**TASK INSTRUCTIONS**. Scan the material for the word "height", then return every line where it appears.

**SUPPLIED MATERIAL**.
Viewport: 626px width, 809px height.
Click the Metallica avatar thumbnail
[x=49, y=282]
...
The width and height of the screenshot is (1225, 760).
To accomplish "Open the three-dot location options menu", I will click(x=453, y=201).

**REPLY**.
Viewport: 626px width, 809px height.
The width and height of the screenshot is (1225, 760).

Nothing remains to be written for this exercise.